Copy out, unchanged, the rows beginning with the line that contains "Where should I click to: Click" and running through the line that contains "coord(199,190)".

(Target position records)
## start

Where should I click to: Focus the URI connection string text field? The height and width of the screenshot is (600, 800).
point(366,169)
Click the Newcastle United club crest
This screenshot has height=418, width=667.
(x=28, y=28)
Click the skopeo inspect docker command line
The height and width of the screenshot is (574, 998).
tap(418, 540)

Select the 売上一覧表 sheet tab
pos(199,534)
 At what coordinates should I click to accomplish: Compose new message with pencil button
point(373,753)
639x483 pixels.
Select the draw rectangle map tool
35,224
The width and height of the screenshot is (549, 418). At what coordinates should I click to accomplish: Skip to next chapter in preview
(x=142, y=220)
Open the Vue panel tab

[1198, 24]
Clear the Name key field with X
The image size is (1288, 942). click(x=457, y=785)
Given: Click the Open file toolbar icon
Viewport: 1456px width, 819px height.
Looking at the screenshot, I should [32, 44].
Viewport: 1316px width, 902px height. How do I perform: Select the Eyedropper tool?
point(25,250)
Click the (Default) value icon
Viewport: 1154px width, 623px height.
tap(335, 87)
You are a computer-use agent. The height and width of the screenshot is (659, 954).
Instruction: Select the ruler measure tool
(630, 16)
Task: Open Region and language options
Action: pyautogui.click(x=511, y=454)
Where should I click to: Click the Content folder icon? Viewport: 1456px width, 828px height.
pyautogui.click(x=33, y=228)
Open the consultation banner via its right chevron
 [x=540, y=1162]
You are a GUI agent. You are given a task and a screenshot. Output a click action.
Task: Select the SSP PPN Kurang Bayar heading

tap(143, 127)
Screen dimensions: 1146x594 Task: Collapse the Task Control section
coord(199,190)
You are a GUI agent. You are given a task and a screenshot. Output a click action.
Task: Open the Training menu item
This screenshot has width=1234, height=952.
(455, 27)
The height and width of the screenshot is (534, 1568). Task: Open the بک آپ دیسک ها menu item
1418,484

## end

- [Written answer]
Where should I click to: Click the Content folder icon? Viewport: 1456px width, 828px height.
pyautogui.click(x=33, y=228)
Open the consultation banner via its right chevron
 [x=540, y=1162]
You are a GUI agent. You are given a task and a screenshot. Output a click action.
Task: Select the SSP PPN Kurang Bayar heading

tap(143, 127)
Screen dimensions: 1146x594 Task: Collapse the Task Control section
coord(199,190)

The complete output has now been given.